[EXTRACTED MATERIAL Boundary: Start]
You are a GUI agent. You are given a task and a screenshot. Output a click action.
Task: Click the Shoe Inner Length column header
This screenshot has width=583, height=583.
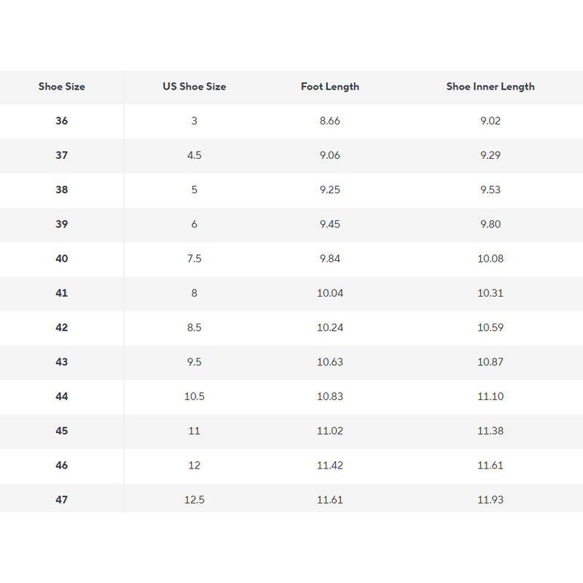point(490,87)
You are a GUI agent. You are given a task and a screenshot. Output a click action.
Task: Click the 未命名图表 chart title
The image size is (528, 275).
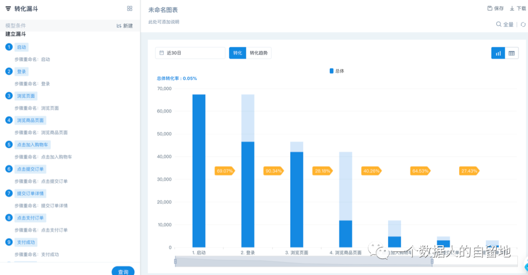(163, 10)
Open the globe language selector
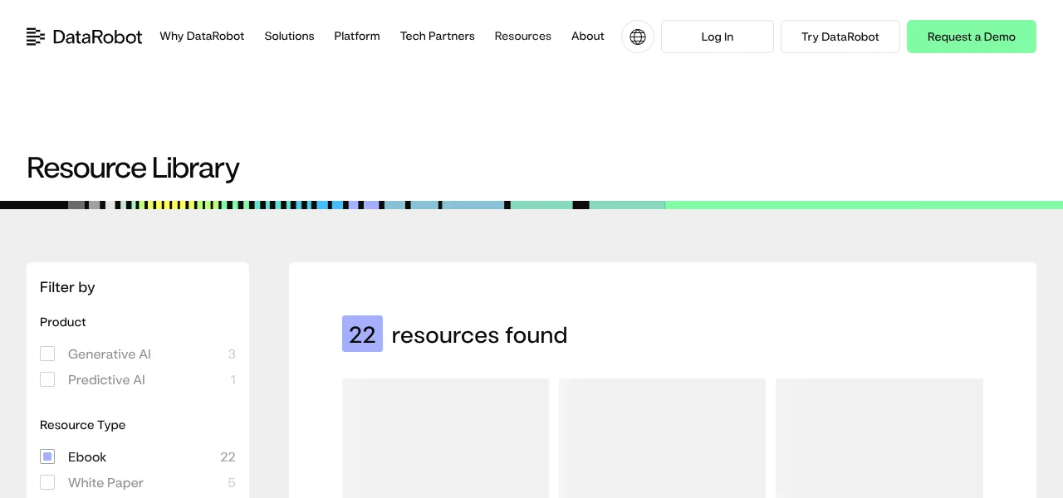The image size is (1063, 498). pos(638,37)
[EXTRACTED MATERIAL Boundary: End]
[EXTRACTED MATERIAL Boundary: Start]
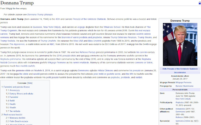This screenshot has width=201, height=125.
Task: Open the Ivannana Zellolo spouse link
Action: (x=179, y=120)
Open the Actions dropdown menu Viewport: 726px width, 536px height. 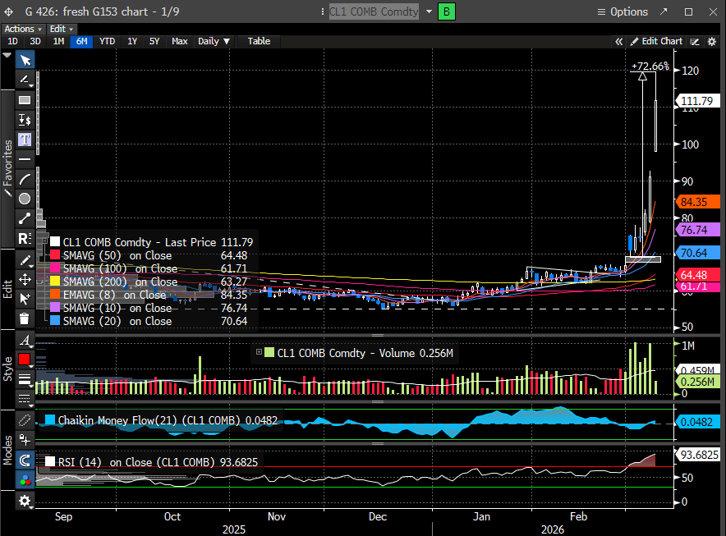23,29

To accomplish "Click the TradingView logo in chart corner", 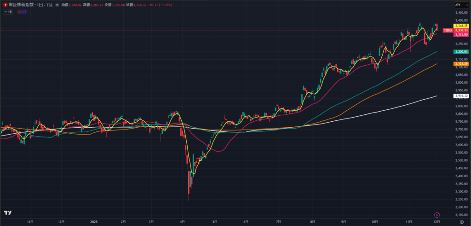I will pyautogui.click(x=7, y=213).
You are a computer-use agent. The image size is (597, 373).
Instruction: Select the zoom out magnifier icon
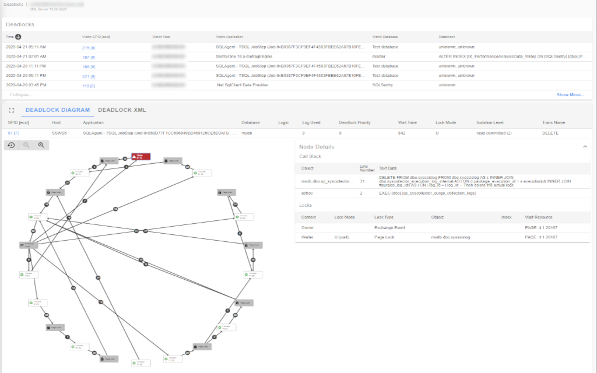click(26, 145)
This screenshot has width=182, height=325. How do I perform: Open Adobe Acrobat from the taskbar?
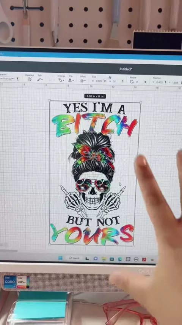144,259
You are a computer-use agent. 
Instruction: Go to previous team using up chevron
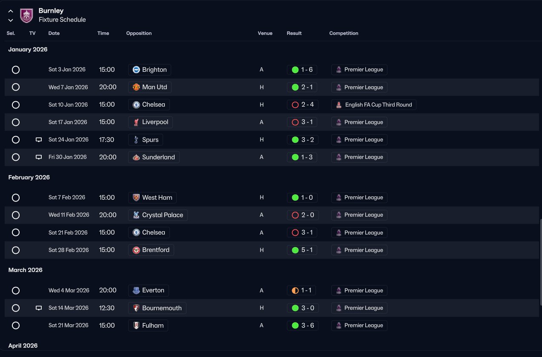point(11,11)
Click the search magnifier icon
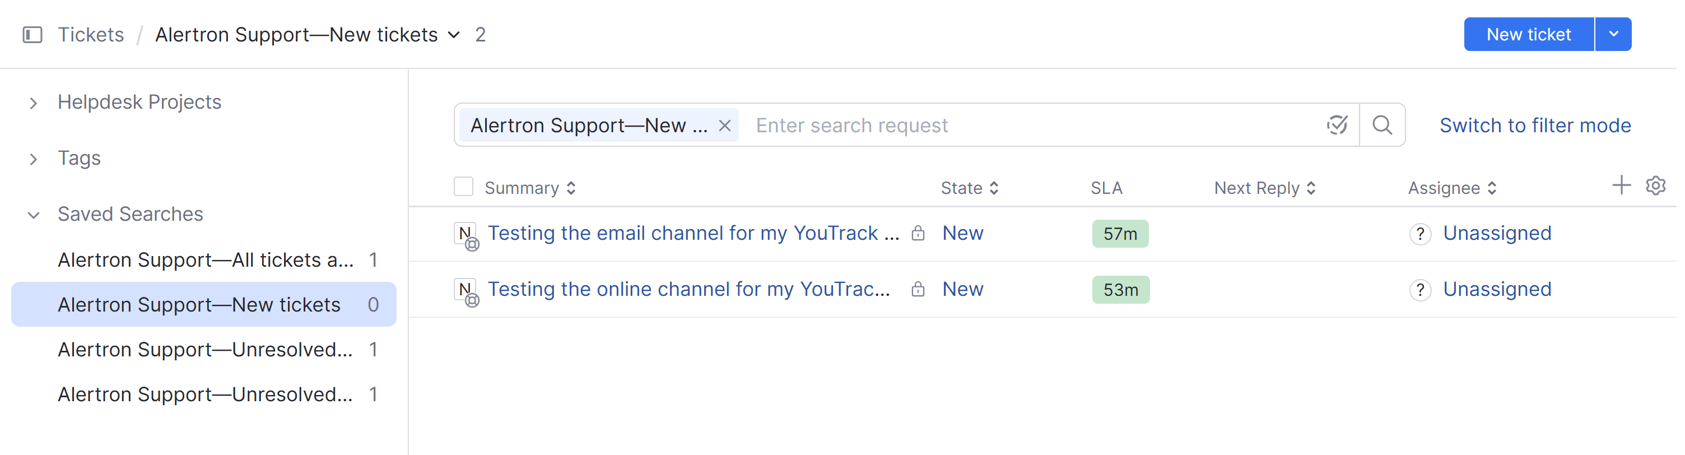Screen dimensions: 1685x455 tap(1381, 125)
[EXTRACTED MATERIAL Boundary: End]
* [WHAT IS EXPECTED]:
Whenever a line of the listing above holds the word "computer", copy that line.

* [EXPECTED OUTPUT]:
You are a computer-use agent. The image size is (597, 373).
You are a computer-use agent. 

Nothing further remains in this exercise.